Confiança na misericórdia de Deus, caminho aberto para que Ele nos cumule de bênçãos. Como nos dizia Jesus: rezar sem desistir. Deus é Pai que nos responderá e nos fará justiça.
5 – "Deus eterno e omnipotente, aumentai em nós a fé, a esperança e a caridade; e para merecermos alcançar o que prometeis, fazei-nos amar o que mandais". A oração, feita com sinceridade, como abertura a Deus, une-nos ao Seu projeto de amor, manifesto, em plenitude, em Jesus Cristo, na Sua vida e sobretudo na Sua paixão redentora, ressuscitando-nos para a vida, para o serviço, para o cuidado a favor dos outros.
O Apóstolo, dirigindo-se a Timóteo, mostra como manteve viva a fé, sobretudo nos momentos de perseguição e durante a prisão. Procurou cumprir com fidelidade – "combati o bom combate, terminei a minha carreira, guardei a fé. E agora já me está preparada a coroa da justiça, que o Senhor, justo juiz, me há de dar naquele dia; e não só a mim, mas a todos aqueles que tiverem esperado com amor a sua vinda" – sabendo que dessa forma entraria na vida eterna, na glória de Deus.
Nos momentos de aperto não pôde contar com ninguém, a não ser com o próprio Deus. "Na minha primeira defesa, ninguém esteve a meu lado: todos me abandonaram.
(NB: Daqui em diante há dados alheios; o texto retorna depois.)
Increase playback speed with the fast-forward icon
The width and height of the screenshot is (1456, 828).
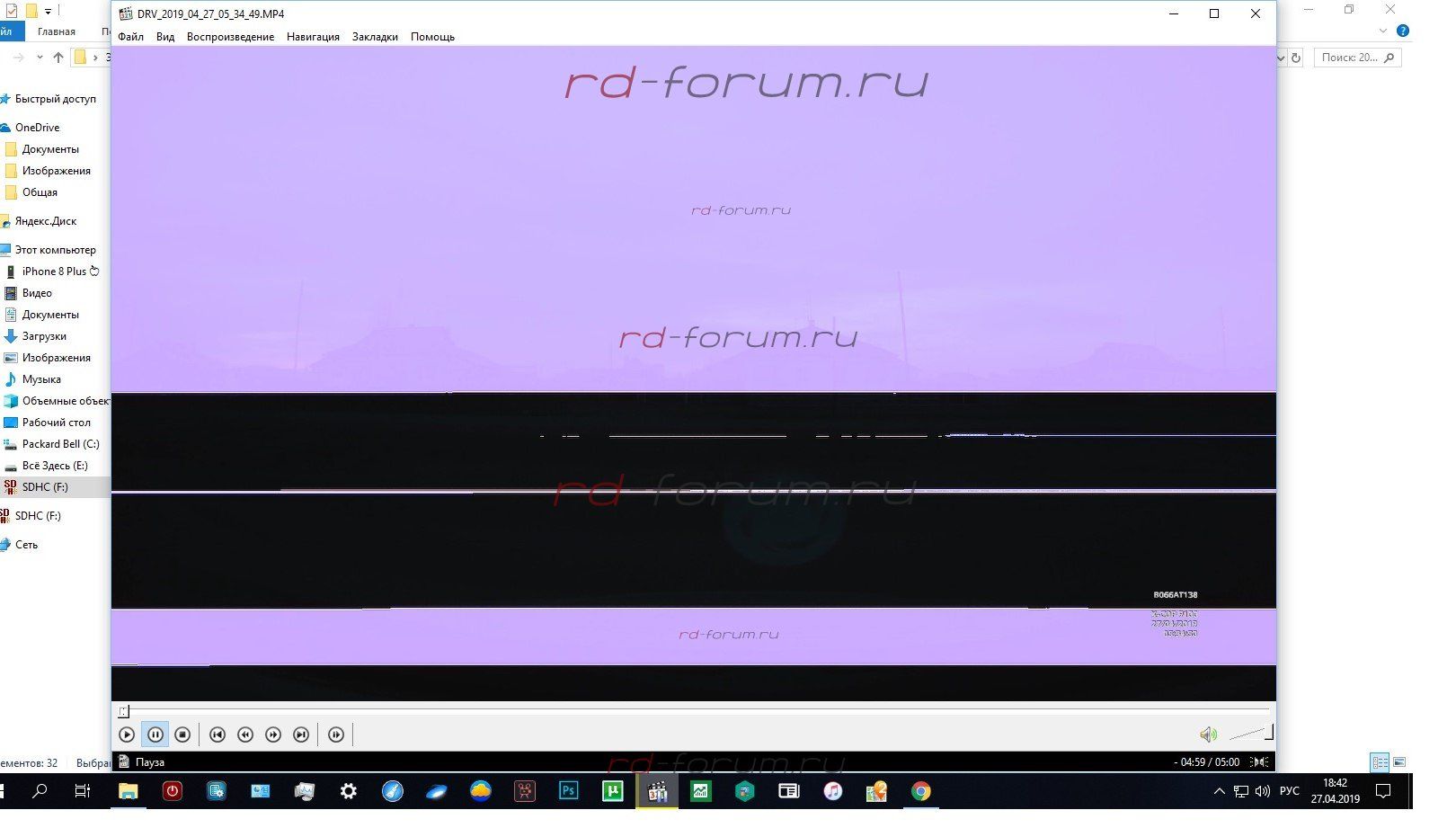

Queira Deus que esta falta não lhes seja imputada. O Senhor esteve a meu lado e deu-me força, para que, por meu intermédio, a mensagem do Evangelho fosse plenamente proclamada e todas as nações a ouvissem; e eu fui libertado da boca do leão. O Senhor me livrará de todo o mal e me dará a salvação no seu reino celeste. Glória a Ele pelos séculos dos séculos".
Para Paulo a adversidade também serviu para testemunhar o Evangelho, enfrentando os acusadores, anunciando Jesus Cristo. Prevaleceu a força que encontrou em Cristo Jesus, pela oração confiante.